### EXCERPT PROVIDED:
########################################

State v. City of Miami

Decision Date17 September 1934
Citation157 So. 13,116 Fla. 517
PartiesSTATE v. CITY OF MIAMI.
CourtFlorida Supreme Court
En Banc.

Statutory proceeding by City of Miami against the State of Florida to validate refunding bonds. From an order striking out portions of defendant's answer, and from a final decree validating issue of refunding bonds, defendant appeals.

Affirmed. Appeal from Circuit Court, Dade County; Paul D Barnes, Judge.

COUNSEL

J. W Watson, Jr., and William W. Charles, both of Miami, for appellee.

OPINION

BROWN Justice.

This is an appeal from an order striking portions of appellant's answer and from a final decree of the circuit court in and for Dade county validating an issue of refunding bonds of the city of Miami, amounting in the aggregate to the sum of $29,891,000, for the purpose of refunding its total outstanding bonded indebtedness, together with the interest which had accrued and will accrue thereon up to the date of the consummation of the refunding. The refunding bonds are 30-year bonds, and will bear interest at the rates borne by the particular outstanding bonds to be refunded and exchanged therefor, except that so much of the interest maturing on and before January 1, 1936, in excess of 3 per cent. per annum will be extended as it matures by giving therefor certificates of indebtedness bearing interest at the rate of 2 per cent. per annum. The evident purpose of this provision for taking care of all interest in excess of 3 per cent. per annum maturing on or before January 1, 1936, is to lighten the burden of early cash payments and give the city a 'breathing spell,' as it were, during the next two years, in view of the continued financial and economic depression which has embarrassed the city of Miami and many other municipalities and private businesses as well, in this state, and in the nation at large, during the past few years.

########################################

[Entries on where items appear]

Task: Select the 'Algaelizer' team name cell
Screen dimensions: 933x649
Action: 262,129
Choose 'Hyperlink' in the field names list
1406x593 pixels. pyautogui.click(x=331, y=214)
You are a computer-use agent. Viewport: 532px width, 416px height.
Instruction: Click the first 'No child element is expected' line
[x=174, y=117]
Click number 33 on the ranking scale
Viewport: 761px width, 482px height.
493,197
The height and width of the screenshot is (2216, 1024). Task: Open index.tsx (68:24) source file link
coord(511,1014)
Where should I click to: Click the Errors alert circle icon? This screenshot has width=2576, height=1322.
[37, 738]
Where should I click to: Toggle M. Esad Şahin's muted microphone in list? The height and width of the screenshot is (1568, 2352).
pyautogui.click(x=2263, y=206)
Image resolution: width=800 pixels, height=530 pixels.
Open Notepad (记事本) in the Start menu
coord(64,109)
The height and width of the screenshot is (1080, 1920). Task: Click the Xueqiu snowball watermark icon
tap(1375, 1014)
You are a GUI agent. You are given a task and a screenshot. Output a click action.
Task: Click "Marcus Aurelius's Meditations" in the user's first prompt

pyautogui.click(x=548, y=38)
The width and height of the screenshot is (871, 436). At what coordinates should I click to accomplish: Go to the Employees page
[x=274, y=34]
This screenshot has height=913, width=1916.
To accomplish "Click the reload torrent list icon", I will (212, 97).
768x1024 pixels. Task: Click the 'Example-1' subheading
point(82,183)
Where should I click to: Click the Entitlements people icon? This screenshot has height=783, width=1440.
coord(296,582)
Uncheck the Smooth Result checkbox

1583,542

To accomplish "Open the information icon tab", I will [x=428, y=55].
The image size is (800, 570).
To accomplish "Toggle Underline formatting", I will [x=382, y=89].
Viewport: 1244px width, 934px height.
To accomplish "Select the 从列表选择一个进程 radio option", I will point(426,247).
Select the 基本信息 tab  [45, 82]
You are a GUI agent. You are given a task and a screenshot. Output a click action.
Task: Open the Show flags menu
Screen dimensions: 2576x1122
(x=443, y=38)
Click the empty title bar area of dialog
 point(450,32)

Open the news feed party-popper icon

########################################

### AIM:
From the State v. City of Miami opinion, set down word for word the part that opens with the words containing "Statutory proceeding by" and closes with "bonds, defendant appeals.".

### ANSWER FOR THIS EXERCISE:
Statutory proceeding by City of Miami against the State of Florida to validate refunding bonds. From an order striking out portions of defendant's answer, and from a final decree validating issue of refunding bonds, defendant appeals.